What is asked:
Copy the items below line for line, leaving out the pictures.

Supplied data:

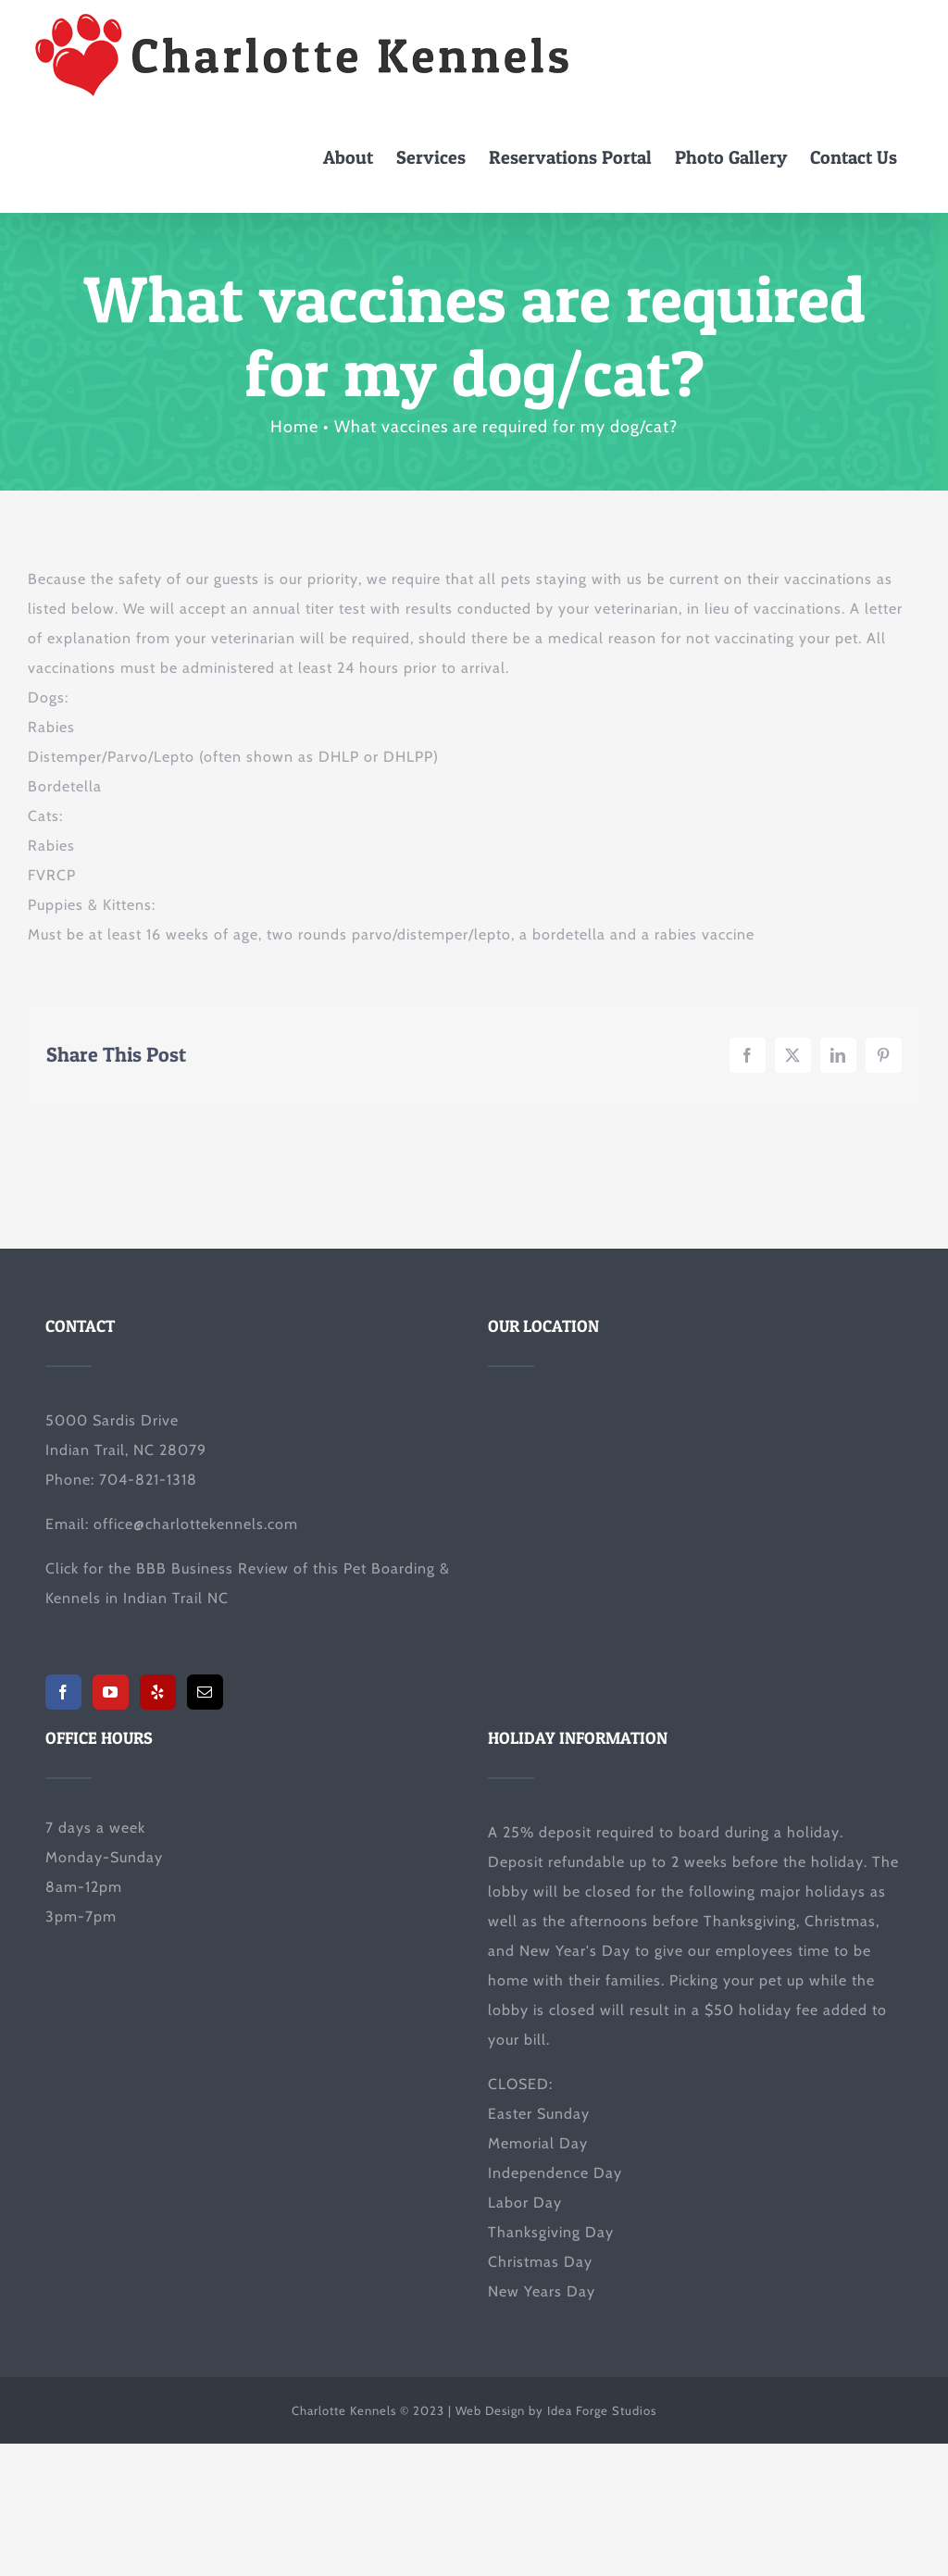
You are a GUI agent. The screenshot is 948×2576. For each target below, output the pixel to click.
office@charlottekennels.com (196, 1524)
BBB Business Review (212, 1568)
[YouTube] (111, 1692)
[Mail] (205, 1692)
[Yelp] (158, 1692)
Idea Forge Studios (601, 2410)
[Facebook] (63, 1692)
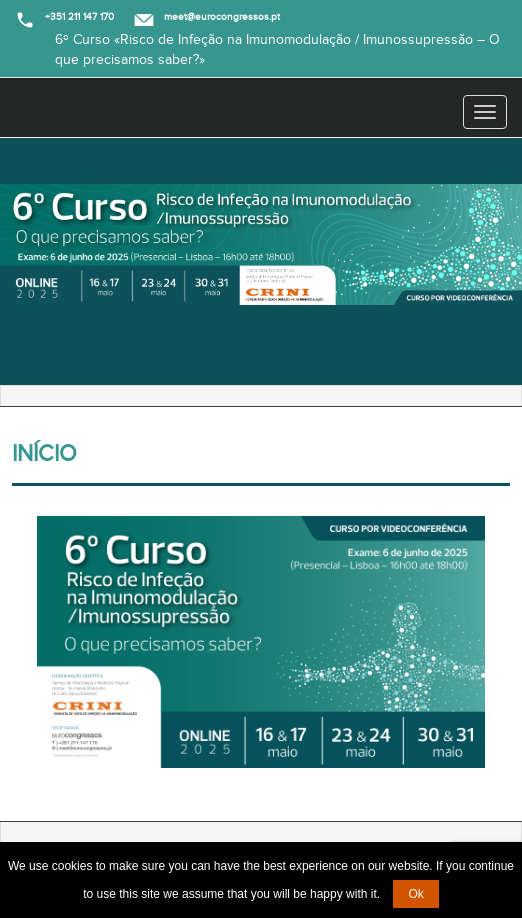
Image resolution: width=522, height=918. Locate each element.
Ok (415, 894)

Exercise answer:
You are a GUI agent. The screenshot is 948×2576. For each target below, output the pixel to click.
office@charlottekennels.com (196, 1524)
BBB Business Review (212, 1568)
[YouTube] (111, 1692)
[Mail] (205, 1692)
[Yelp] (158, 1692)
Idea Forge Studios (601, 2410)
[Facebook] (63, 1692)
Image resolution: width=522, height=918. Locate each element.
Ok (415, 894)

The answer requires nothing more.